You can always call ``.explain()`` to see where materialization occurs:

.. code-block:: python

   flow.explain()

🧪 Inspect Safely
==================

You can preview without consuming the full plan:

.. code-block:: python

   Flow.from_jsonl("match.jsonl").head(3)

``.head(n)`` adds a ``.limit()`` and returns the first ``n`` results via ``.collect()``. It's a safe way to preview data.

🔁 Fork Pipelines Naturally
============================

.. code-block:: python

   f = Flow.from_jsonl("match.jsonl")

   attacks = f.filter(lambda r: r["team"] == "Arsenal")
   defence = f.filter(lambda r: r["team"] == "Manchester City")

Because the pipeline is just a plan, each branch is safe and isolated.

🧰 Use ``.pipe()`` for Debugging or Custom Steps
================================================

You can insert custom logic mid-pipeline with ``.pipe()``:

.. code-block:: python

   def peek(flow):
       print(flow.head(3))
       return flow

   Flow.from_jsonl("match.jsonl").pipe(peek).filter(...)

🔄 Pure Functions = Safer Pipelines
===================================

Since ``.map()`` and ``.assign()`` modify records, avoid side effects or mutating shared input.

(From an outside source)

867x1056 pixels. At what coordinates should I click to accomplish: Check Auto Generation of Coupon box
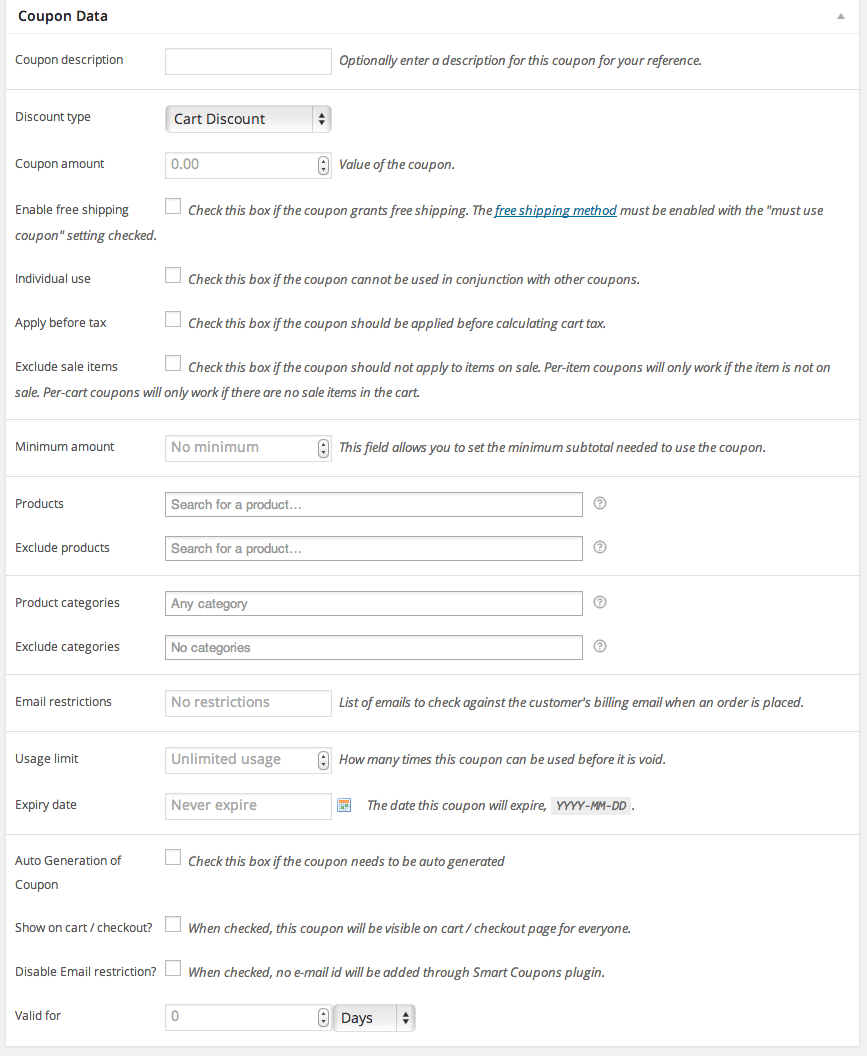[173, 857]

Prefer using ``.from_records(copy.deepcopy(data))`` if you're passing mutable records from outside.

💡 Performance Tips
===================

- Prefer ``.from_jsonl()`` over ``.from_json()`` for large files
- Minimize ``.sort_by()`` or ``.group_by()`` until late in pipeline
- Use ``.filter()`` early to reduce data as soon as possible
- Avoid flattening too early. Use ``.select()`` to access nested fields instead

🧠 Summary
==========

+---------------------------+------------------------------------------+
| Principle                 | Recommendation                           |
+===========================+==========================================+
| Inspection                | Use ``.head(n)`` to preview              |
+---------------------------+------------------------------------------+
| Debugging                 | Use ``.pipe()`` for custom hooks         |
+---------------------------+------------------------------------------+
| Materialization Awareness | Use ``.explain()`` to understand plan    |
+---------------------------+------------------------------------------+
| Filtering Early           | Always filter before heavy ops           |
+---------------------------+------------------------------------------+

Flow gives you a structured, schema-aware, and composable pipeline for working with JSON, especially valuable when you want to defer flattening and stay close to raw data.